14) Evlilik Oyunu

251 21 7
                                    

Yolculuk sırasında kimseden ses çıkmamıştı. Hatta eve geldiğimizde de. Ta ki yemekten sonra çay için oturma odasında oturana dek....



Yemekler yenmiş, çaylar masaya koyulmuştu.

Evde sessizlik hakimdi. Eve geldiğimizden beri neredeyse doğru düzgün tek kelime bile konuşulmamıştı. Evde hüküm süren sessizliği sonunda babamın sesi bölmüştü.

-Yani gerçekten evlendin! demişti babam. Sesi biraz sinirli, biraz da kırgın gibiydi. Hangisi daha ağır basıyordu emin değildim.

+evet baba derken, başım yine önümde, gözlerim gerginlikten birbirine kenetlediğim ellerimdeydi.

+sizden habersiz evlendiğim için özür diliyorum. demiştim, abim araya girerek,

*sadece bunun için mi özür diliyorsun he? Mehmet ve ailesine ne diyeceğiz şimdi? demişti sinirle..

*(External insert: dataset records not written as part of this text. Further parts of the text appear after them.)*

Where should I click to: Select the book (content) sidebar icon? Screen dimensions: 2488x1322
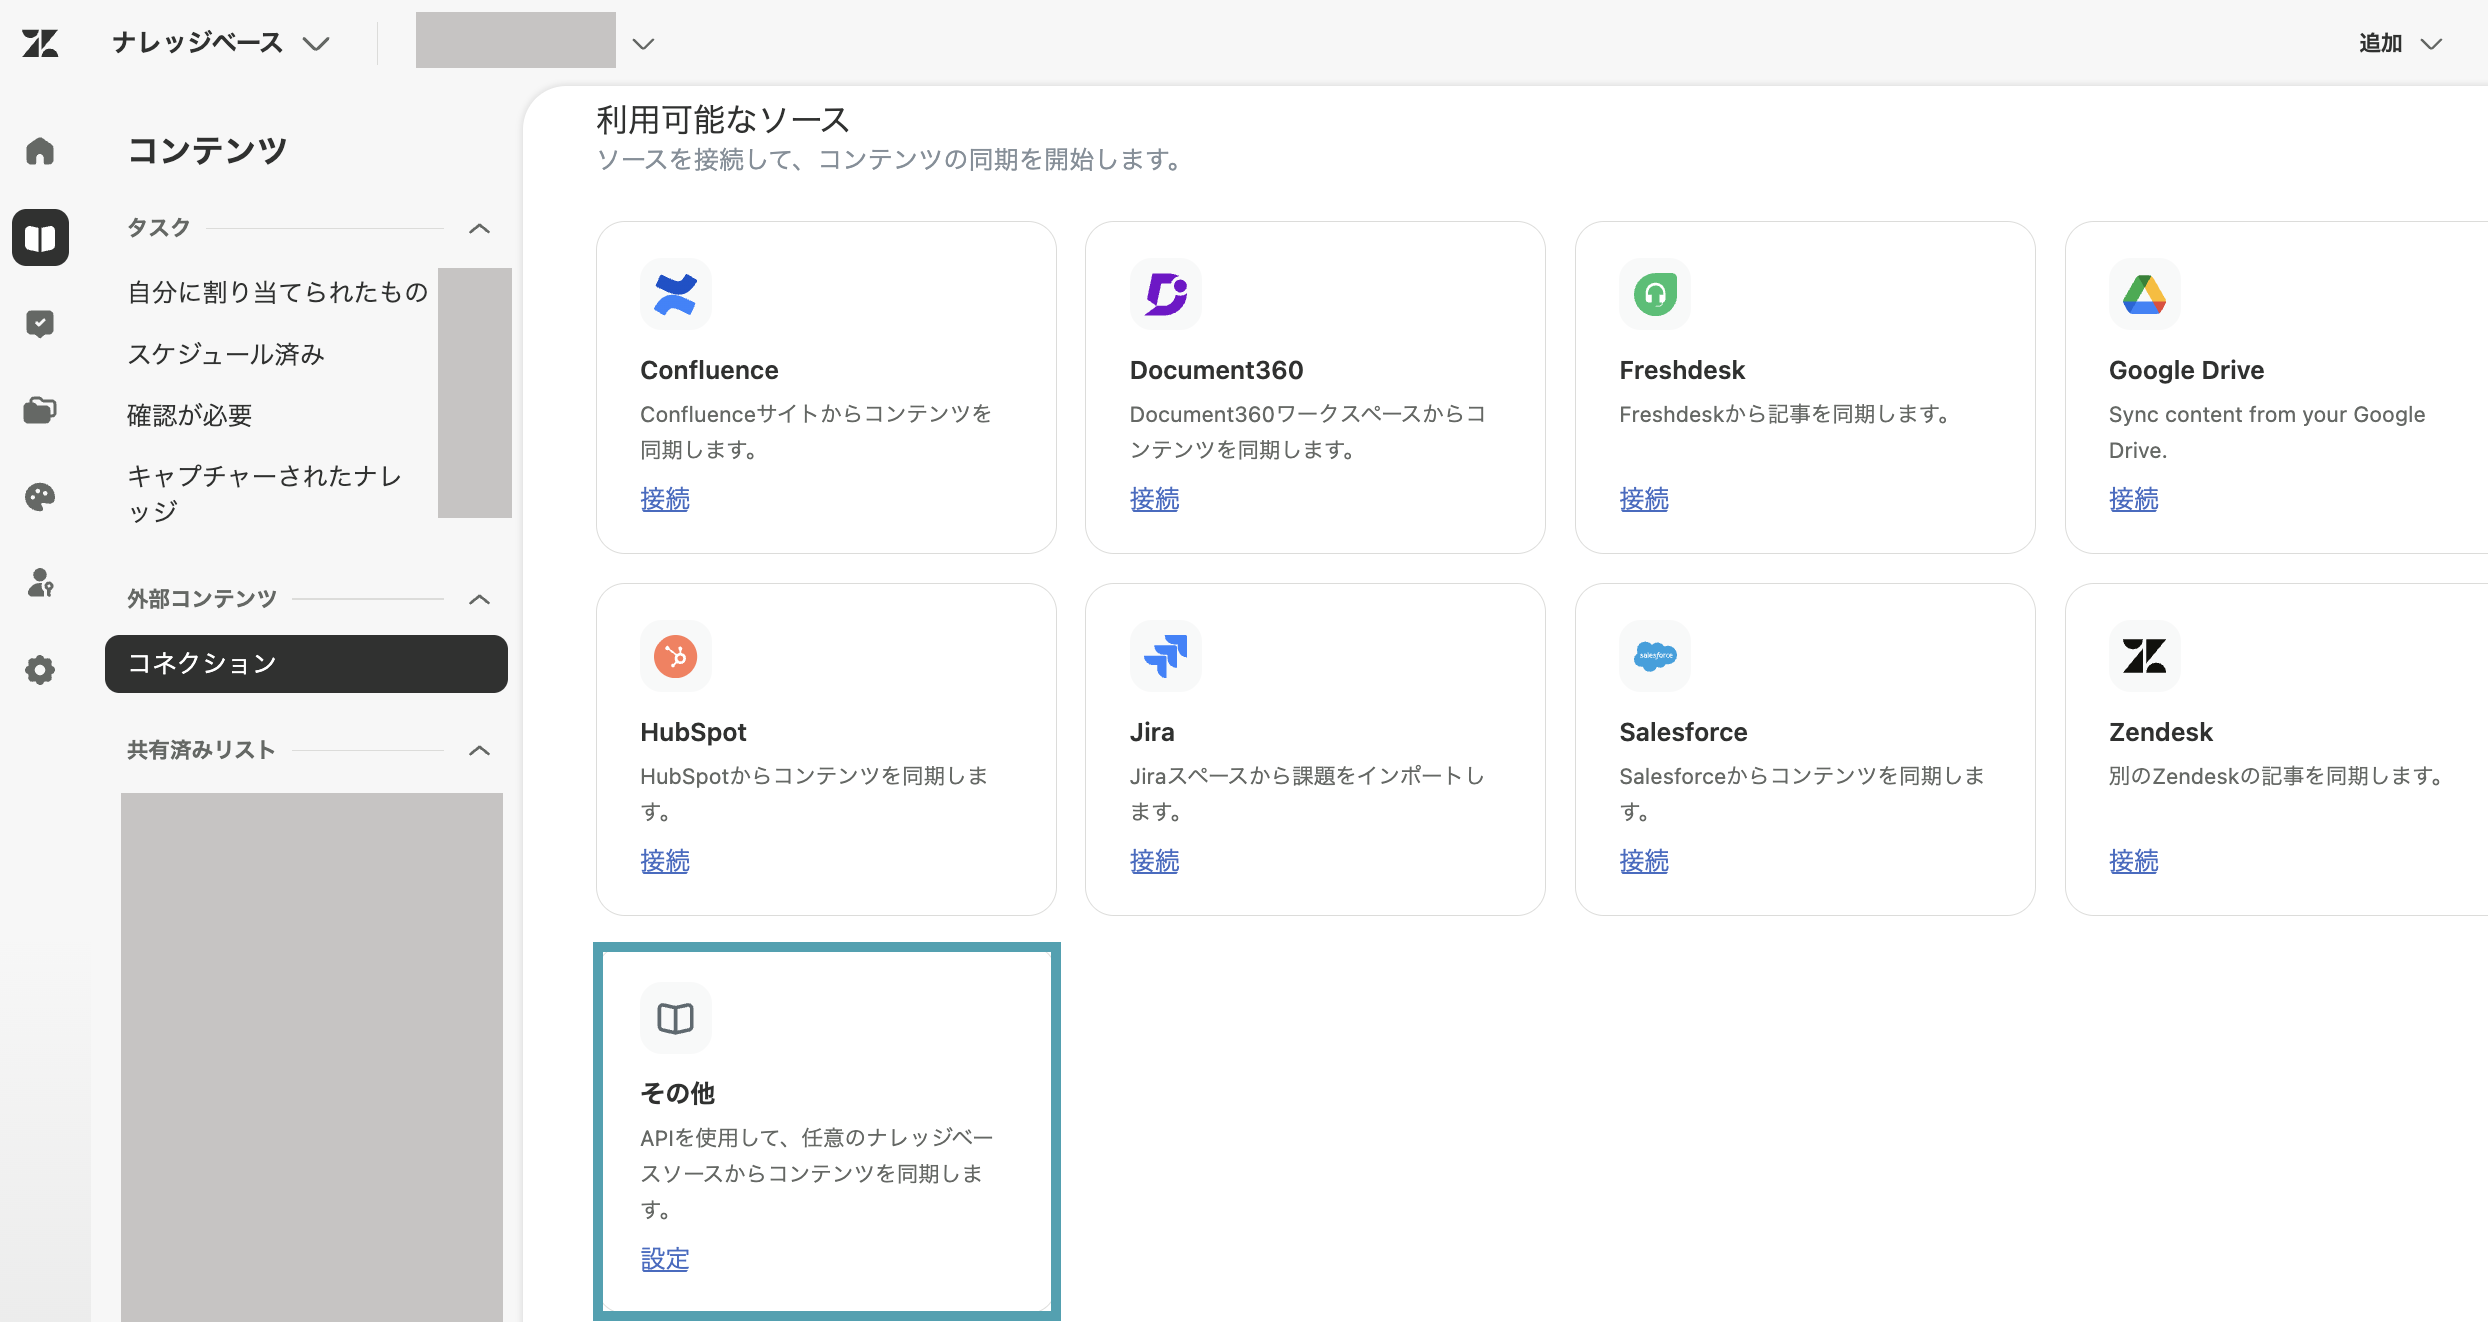(x=40, y=238)
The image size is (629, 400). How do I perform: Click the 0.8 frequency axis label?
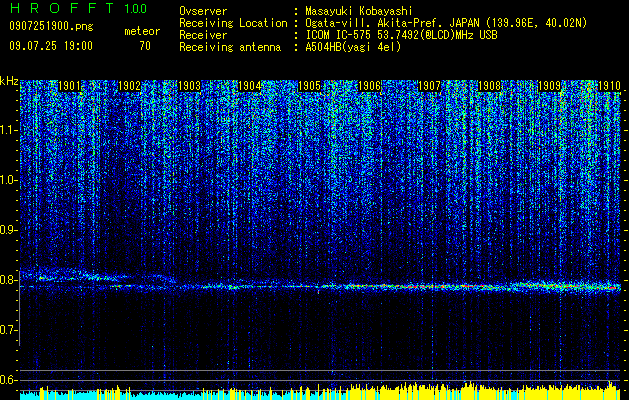click(9, 280)
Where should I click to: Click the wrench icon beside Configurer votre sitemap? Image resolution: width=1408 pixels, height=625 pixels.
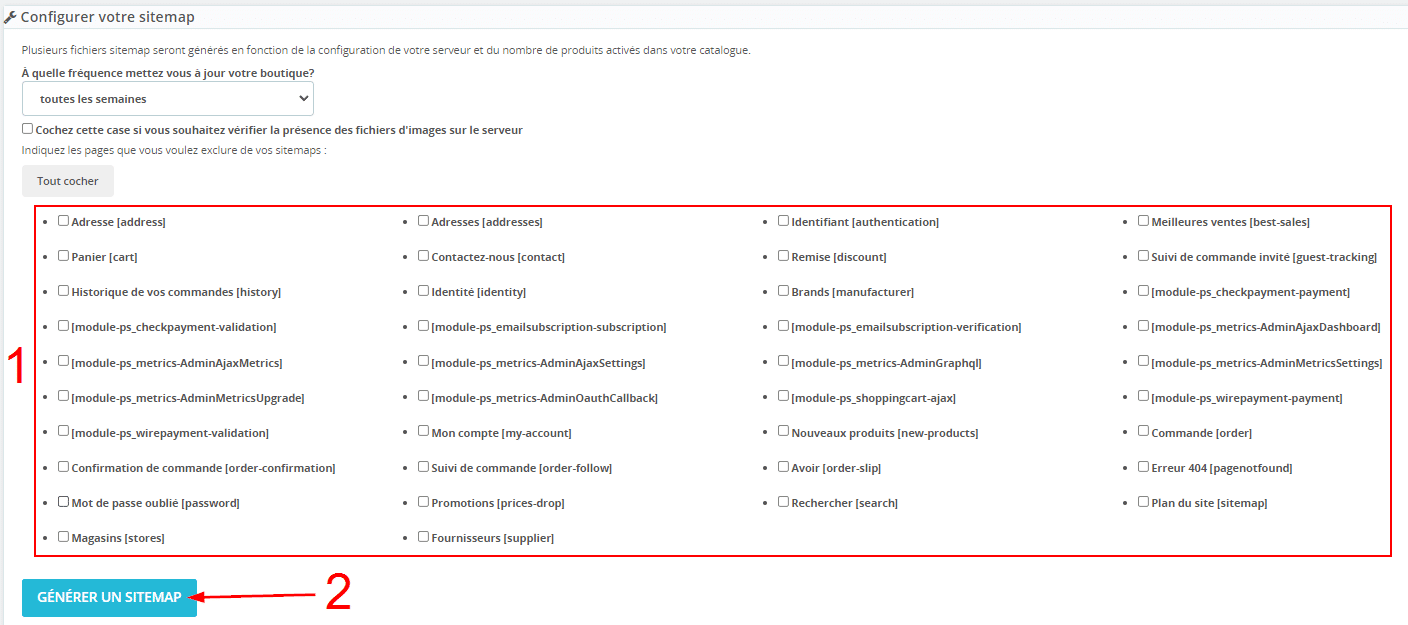[10, 17]
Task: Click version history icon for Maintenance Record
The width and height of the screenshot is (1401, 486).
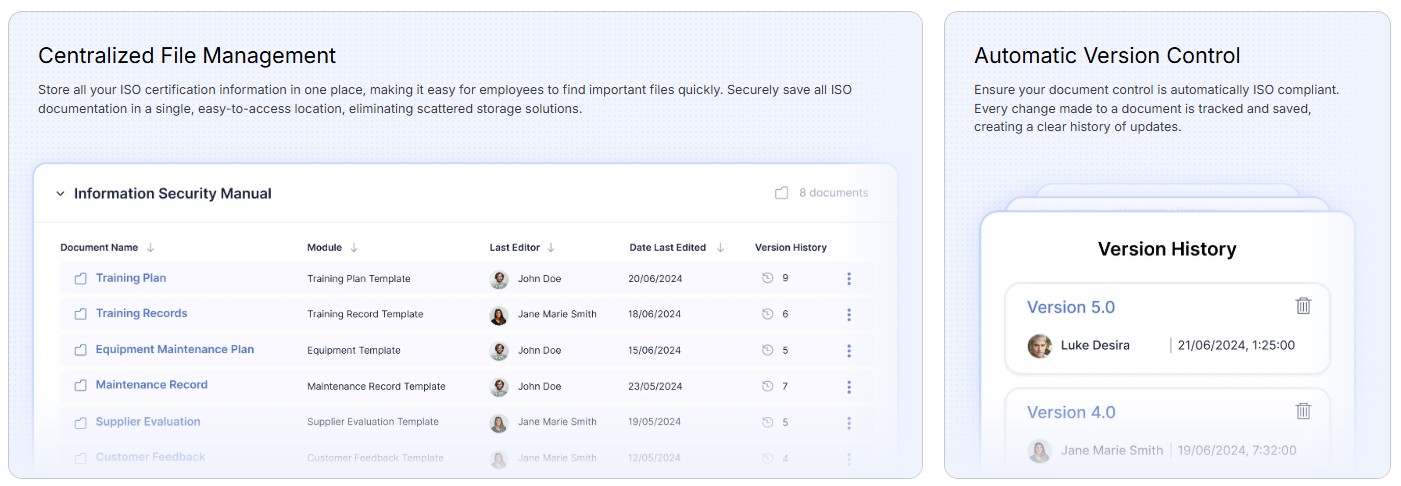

+abi sürekli bunun için beni suçluyorsunuz ama ben başından beri onunla evlenmek istemediğimi söylemiştim size. İstemeye geldiklerinde de vermeyin demiştim. Ama siz... siz derken yine gözlerim dolmuştu kahretsin... Hep böyle zamanlarda doluyordu ve ağlamaya başlıyordum... Bir yandan göz yaşımı silerken diğer elimle eteğimi sıkıyordum. Ben sessizce ağlamaya başlayınca, Fahri elini uzatıp, kucağımdaki elimi, ellerinin arasına almıştı. Şaşkınca onun olduğu tarafa dönerken herkesin gözünün üstümüzde olduğunu farkedip iyice gerilmiştim. Fahri bana dönerek;

-Şuan aranızda ne konuşuyorsunuz bilmiyorum ama Eylül isterlerse gidebilirim? Yada birlikte gidebiliriz? demişti.

+Şuan gitmek için iyi bir zaman değil. Hem nereye gideceğiz?

-Bir otele gidebiliriz. Yarın herkes biraz daha sakinleştiğinde tekrardan gelir oturup konuşuruz.

+Ne zaman konuşursak konuşalım bir şey değişmeyecek... biz aramızda konuşurken babam tekrardan konuşmaya başlamış,

×gelirken evlilik belgenizi getirecekti, nikah fotoğraflarınızdan getirecekti getirmiş mi? diye sormuştu.

Bende Fahri'ye dönerek, babamın söylediklerini ona söylemiştim. Fahri çantasını açarak içinden küçük bir albüm ve havaalanında imzaladığım sahte evlilik belgesini çıkartıp hepimizin ortasında kalan büyük sehpanın ortasına uzanıp bırakmıştı. Bir kaç saniye sonra hepsi sırayla belgeye bakmış, sonra da sırayla fotoğraflara bakmışlardı.

Bir kaç dakika sonra babam öksürerek, bana doğru dönüp konuşmaya başlamıştı.

×istersen odana gidebilirsiniz. Uzun yoldan geldi dinlensin. demişti. Babamdan böyle bir tepki beklemiyordum. Ama gerçekten evli olduğumuza artık kesin olarak inandığını anlamıştım. Sadece babamın değil, herkesin..!

Ben, nefes aldığım her saniye söylediğim yalanın acısıyla yanıp kavruluyordum. Onlar bana kötülük etmişlerdi ve bende karşılığında onlara kötülük yapmıştım. Haklı değillerdi ama artık bende haklı değildim. Onlar kaybetmişlerdi ama ben daha çok kaybetmiştim yalan söyleyerek... Bu vicdan azabı bana bir ömür boyu yeterde artardı bile....

Daldığım düşüncelerden çıkmış ayağa kalkarken, Fahri'ye doğru dönerek "odama gidiyoruz" diyebilmiştim.

Odama gittiğimizde, Fahri'ye babamlarla aramda geçen konuşmaları anlatmıştım.. Sonra ben Fahri için, yatağımın çarşaf ve yastık yüzlerini değiştirmekle uğraşırken, Fahri de odamdaki banyoya giderek üzerini değiştirmişti. Çıkarken de yatsı namazını kılmak için abdest almıştı.